This blog describes issues that could occur when installing, configuring or running Native Spark Modeling. It explains the root causes of those issues and if possible provides solutions or workarounds.
The official SAP Predictive Analytics documentation including the "Connecting to your Database Management System on Windows" and "Connecting to your Database Management System on Unix" Guides can be found at SAP Predictive Analytics 2.5 – SAP Help Portal Page .
What is Native Spark Modeling?
Native Spark Modeling builds the Automated predictive models by leveraging the combined data store and processing power of Apache Spark and Hadoop.

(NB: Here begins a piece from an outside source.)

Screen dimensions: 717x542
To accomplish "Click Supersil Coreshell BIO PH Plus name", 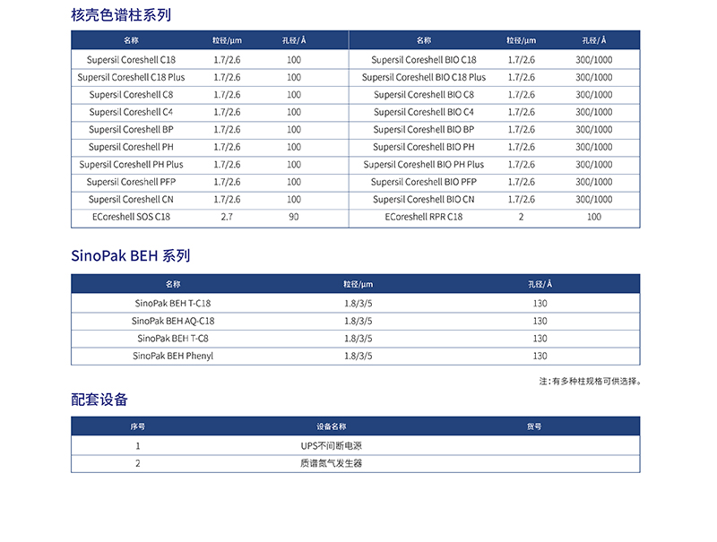I will tap(424, 165).
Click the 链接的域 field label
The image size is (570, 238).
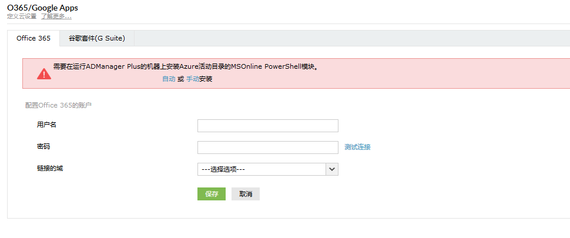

Native Spark Modeling is introduced from Predictive Analytics 2.5. The concept is also sometimes called in-database processing or modeling. Note that both Data Manager and Model Apply (scoring) already support in-database functionality. For more details on Native Spark Modeling have a look at :
Big Data : Native Spark Modeling in SAP Predictive Analytics 2.5
Troubleshooting
Configuration
Issue
Native Spark Modeling does not start. For example you should see the "Negotiating resource allocation with YARN" progress message in the Desktop client when Native Spark Modeling is configured correctly.
Solution
Check you have Native Spark Modeling checkbox enabled in the preferences (under Preferences -> Model Training Delegation).
Check you have at least the minimum properties in the configuration files (hadoopConfigDir and hadoopUserName entries in the SparkConnections.ini file for the Hive DSN and the Hadoop client XML files in the folder referenced by hadoopConfigDir property).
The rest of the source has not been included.